From the first line of the data through the line containing "Task: Select the 'Static value: C' option", return each line exactly.

*** Exercise data ***

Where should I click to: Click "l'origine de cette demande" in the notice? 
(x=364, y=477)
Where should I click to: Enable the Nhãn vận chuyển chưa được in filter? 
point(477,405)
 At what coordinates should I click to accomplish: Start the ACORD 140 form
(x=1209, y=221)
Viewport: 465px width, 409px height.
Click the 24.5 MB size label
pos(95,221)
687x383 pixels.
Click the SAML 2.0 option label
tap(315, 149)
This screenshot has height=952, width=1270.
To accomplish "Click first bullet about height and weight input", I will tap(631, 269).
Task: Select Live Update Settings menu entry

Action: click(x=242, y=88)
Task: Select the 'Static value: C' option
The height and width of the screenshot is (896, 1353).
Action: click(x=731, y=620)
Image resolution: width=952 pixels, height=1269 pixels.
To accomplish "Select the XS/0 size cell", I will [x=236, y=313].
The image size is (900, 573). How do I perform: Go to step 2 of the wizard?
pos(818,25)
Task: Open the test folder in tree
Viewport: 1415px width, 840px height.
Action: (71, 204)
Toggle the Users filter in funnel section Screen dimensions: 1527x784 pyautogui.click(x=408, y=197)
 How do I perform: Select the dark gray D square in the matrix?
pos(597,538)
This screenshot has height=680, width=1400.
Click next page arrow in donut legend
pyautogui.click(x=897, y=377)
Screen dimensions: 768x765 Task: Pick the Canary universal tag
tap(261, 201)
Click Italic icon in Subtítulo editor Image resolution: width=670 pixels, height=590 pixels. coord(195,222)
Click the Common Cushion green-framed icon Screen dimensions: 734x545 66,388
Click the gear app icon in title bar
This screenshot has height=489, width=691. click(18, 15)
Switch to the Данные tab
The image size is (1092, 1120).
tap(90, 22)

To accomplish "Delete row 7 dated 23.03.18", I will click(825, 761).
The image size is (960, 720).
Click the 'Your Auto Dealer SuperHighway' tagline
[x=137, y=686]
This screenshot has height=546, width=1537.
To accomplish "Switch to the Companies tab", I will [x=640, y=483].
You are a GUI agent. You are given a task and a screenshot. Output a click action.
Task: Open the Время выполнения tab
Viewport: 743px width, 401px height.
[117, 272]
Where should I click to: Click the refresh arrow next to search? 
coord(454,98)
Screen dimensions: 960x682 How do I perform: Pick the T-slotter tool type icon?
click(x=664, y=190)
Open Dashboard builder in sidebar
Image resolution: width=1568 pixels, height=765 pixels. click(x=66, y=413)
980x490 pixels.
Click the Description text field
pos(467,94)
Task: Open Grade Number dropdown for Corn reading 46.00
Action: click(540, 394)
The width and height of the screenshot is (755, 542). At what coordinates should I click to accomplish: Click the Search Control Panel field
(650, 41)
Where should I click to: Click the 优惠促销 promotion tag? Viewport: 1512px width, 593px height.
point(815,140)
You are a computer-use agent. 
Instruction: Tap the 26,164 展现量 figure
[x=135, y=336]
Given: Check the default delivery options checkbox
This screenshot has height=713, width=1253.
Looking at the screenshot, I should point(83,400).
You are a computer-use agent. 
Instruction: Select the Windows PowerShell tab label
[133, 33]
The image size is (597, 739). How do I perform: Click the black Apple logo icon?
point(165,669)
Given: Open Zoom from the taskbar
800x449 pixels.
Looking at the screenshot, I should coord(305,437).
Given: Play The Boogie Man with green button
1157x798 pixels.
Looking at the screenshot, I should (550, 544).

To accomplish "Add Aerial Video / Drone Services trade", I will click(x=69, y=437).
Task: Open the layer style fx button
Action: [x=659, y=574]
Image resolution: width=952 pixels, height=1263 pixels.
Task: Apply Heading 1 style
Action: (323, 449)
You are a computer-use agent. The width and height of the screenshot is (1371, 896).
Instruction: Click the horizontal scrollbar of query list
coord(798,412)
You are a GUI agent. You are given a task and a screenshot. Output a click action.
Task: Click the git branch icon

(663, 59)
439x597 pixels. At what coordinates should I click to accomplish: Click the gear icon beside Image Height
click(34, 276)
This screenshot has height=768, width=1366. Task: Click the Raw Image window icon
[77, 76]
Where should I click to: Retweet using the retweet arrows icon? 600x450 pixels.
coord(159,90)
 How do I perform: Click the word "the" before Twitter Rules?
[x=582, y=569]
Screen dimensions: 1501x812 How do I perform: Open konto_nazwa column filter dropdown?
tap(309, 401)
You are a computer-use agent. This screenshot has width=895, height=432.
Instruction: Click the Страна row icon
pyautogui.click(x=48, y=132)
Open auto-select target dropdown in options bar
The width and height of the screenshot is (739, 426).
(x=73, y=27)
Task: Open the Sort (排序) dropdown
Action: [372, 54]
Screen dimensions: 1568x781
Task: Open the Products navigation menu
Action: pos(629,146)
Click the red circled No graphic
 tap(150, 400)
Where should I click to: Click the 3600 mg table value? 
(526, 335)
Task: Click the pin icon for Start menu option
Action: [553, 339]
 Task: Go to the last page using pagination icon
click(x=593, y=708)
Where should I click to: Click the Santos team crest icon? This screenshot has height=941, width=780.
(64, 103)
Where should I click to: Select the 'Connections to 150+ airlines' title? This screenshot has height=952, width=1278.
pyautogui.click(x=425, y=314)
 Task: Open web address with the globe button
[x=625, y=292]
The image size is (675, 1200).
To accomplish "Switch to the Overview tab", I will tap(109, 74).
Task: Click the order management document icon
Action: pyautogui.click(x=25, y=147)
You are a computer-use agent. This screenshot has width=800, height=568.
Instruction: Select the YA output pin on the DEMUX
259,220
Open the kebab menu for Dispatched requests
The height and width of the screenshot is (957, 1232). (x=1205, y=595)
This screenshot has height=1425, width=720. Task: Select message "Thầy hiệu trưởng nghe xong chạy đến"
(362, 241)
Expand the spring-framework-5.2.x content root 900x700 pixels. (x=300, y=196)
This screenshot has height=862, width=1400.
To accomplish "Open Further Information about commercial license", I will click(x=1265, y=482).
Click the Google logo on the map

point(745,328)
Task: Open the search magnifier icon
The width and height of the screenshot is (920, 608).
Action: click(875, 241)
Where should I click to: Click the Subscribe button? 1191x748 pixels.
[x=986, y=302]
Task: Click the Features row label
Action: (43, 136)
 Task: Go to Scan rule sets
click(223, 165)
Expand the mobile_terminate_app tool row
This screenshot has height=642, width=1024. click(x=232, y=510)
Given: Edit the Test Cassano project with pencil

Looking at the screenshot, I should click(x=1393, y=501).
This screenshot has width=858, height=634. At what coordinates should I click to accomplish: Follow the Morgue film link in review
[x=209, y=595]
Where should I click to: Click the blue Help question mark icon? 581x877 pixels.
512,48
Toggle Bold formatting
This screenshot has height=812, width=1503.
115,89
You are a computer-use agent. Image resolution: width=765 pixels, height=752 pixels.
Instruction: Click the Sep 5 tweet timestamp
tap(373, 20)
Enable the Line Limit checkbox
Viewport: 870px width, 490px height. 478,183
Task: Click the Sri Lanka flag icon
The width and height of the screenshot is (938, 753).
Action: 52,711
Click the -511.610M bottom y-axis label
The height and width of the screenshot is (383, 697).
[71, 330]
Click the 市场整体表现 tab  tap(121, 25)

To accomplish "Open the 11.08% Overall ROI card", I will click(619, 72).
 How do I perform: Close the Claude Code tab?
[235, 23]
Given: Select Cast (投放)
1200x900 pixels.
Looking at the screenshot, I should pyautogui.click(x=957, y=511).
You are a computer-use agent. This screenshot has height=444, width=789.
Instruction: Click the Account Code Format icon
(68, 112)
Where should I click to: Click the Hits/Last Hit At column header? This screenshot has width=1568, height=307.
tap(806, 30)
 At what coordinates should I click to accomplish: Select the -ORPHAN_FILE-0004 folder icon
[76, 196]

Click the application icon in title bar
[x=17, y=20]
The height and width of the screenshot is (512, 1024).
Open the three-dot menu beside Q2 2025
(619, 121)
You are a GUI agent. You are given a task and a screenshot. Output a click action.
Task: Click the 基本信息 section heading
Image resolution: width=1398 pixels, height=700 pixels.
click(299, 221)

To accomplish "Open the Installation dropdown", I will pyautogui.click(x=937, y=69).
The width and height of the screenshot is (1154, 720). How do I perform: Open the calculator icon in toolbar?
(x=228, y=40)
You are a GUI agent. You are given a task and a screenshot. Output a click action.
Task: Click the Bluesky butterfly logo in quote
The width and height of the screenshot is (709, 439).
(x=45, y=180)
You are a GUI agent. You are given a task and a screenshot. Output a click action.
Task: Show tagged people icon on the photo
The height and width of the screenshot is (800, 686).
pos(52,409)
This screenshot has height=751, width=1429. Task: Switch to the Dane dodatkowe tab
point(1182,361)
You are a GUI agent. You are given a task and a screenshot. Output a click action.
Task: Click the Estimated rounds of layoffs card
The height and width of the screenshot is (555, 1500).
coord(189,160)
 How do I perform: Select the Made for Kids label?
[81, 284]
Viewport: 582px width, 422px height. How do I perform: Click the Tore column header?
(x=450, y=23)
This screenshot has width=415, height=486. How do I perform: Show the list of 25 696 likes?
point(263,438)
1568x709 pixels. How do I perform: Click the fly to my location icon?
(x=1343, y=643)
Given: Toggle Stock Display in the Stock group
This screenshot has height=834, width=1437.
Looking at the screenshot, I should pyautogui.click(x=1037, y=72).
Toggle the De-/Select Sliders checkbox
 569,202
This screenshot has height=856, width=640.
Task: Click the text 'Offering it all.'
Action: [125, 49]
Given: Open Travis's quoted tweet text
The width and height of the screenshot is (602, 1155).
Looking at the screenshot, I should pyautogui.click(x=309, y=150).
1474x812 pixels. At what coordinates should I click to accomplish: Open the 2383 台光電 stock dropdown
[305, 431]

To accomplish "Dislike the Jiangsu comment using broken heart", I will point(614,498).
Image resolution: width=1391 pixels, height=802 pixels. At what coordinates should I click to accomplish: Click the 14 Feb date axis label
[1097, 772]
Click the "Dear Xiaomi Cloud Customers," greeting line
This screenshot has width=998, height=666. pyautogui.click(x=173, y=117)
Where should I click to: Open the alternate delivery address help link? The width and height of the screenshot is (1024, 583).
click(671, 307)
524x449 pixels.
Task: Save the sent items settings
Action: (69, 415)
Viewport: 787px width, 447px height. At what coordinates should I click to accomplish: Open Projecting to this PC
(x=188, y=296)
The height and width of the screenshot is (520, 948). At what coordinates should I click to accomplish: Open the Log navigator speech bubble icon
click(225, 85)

***

◆ Result of the task:
Where should I click to: Click "l'origine de cette demande" in the notice? 
(x=364, y=477)
Where should I click to: Enable the Nhãn vận chuyển chưa được in filter? 
point(477,405)
 At what coordinates should I click to accomplish: Start the ACORD 140 form
(x=1209, y=221)
Viewport: 465px width, 409px height.
Click the 24.5 MB size label
pos(95,221)
687x383 pixels.
Click the SAML 2.0 option label
tap(315, 149)
This screenshot has height=952, width=1270.
To accomplish "Click first bullet about height and weight input", I will tap(631, 269).
Task: Select Live Update Settings menu entry

Action: click(x=242, y=88)
Task: Select the 'Static value: C' option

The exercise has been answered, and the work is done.